I would not even dream of it. Goodness. I had orbital decompression to both eyes. Not only was fat removed but bone from the orbital floor.

And before having any orbital decompression, the patient must be stable at least 18 months after thyroid ablation. Have you had your thyroid removed?

Welcome to the board!


----------



## robert777 (Jun 17, 2014)

hi! it hasn't been removed yet. it's controlled with medication. as for the my eyes, there's proptosis but its relatively minor so orbital decompression can't be considered. that's why I'm hoping someone develops a procedure that won't need surgery


----------



## Andros (Aug 26, 2009)

Somewhere along the line you may wish to just get that thyroid ablated. Then the antibodies will quiet waaaaaaaaaaaay down. My eyes were badly damaged. I had to have 2000 RADS to each eye 3 times a week for 6 weeks concurrent with prednisone. Then I had to wait 18 months for the decompression surgery to make sure all was quiet.

The sooner you get that thyroid ablated, the sooner your eyes will start the recovery process.
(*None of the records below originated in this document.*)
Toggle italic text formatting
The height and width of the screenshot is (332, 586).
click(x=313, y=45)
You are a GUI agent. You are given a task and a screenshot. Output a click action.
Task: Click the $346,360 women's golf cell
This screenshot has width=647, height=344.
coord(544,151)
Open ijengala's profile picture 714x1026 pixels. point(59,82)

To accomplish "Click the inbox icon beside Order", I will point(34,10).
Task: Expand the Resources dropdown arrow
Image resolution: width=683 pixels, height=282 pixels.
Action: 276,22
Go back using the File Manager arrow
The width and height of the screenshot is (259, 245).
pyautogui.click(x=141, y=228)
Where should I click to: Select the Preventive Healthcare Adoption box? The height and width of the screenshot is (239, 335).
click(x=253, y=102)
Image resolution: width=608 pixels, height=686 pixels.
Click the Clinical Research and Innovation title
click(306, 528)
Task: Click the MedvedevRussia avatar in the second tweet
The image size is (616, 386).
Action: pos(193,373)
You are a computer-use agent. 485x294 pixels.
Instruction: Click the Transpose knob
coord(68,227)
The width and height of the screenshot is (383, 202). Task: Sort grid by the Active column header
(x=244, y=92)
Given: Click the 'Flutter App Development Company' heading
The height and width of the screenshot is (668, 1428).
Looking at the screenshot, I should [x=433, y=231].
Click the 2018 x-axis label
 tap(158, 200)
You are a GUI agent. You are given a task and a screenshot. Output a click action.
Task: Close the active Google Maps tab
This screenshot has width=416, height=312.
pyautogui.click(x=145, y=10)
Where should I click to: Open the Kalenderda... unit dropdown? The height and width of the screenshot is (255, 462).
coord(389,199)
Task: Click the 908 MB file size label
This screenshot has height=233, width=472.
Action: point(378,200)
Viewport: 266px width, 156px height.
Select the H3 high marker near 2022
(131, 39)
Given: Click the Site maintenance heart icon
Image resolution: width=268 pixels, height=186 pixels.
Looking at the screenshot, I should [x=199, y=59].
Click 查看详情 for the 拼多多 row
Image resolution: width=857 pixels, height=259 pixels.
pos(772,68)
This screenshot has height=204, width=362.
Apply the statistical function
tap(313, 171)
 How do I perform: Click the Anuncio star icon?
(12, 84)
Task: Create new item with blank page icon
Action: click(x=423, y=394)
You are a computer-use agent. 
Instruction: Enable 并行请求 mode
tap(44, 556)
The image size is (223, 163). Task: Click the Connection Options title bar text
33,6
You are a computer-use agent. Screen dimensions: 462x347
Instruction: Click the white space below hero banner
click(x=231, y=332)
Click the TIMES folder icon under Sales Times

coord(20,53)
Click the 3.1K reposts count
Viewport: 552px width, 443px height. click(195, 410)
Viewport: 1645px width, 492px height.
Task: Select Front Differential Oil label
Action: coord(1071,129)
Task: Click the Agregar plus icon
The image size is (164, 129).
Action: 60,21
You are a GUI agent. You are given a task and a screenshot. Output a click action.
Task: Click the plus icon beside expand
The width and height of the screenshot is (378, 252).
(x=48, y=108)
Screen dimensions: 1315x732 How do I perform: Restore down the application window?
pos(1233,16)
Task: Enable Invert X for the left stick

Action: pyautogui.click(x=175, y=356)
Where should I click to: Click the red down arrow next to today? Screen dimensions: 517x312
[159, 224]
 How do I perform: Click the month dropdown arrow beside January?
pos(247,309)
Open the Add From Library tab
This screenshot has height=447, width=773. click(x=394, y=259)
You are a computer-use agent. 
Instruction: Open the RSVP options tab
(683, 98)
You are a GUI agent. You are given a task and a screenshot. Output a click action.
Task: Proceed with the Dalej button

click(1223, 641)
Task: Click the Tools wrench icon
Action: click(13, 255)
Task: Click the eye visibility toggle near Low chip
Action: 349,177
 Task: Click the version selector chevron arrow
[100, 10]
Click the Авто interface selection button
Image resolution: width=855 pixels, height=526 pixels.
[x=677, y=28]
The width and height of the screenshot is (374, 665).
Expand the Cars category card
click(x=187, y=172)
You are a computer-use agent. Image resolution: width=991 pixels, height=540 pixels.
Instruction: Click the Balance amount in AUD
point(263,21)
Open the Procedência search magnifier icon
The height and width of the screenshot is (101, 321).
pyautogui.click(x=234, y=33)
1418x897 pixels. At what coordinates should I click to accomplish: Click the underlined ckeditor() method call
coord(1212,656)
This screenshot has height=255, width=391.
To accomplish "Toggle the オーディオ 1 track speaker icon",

Glad you are here; many here have had similar experiences and I am sure they will chime in.


----------



## robert777 (Jun 17, 2014)

wow thats practically all treatment available but yeah i think theres advantage to using agressive treatment early on. i used short-term high dose oral steroids. it helped in my case to stop the swelling. thanks. yup, im considering that. the eyes have quieted down but the proptosis seemed permanent.


----------



## robert777 (Jun 17, 2014)

i couldn't help but think, what if i had taken steriods early on when they symptoms were just tearing. would i have prevented some of the damage because it would have prevented the swelling. but too late for that. 
oh and with regards to the radio frequency used to burn fat heres a link about it http://www.harpersbazaar.com/beauty/health-wellness-articles/fat-removal-procedures-0913 no idea if its possible to use it in the eyes but hopefully someone will be able to make it work


----------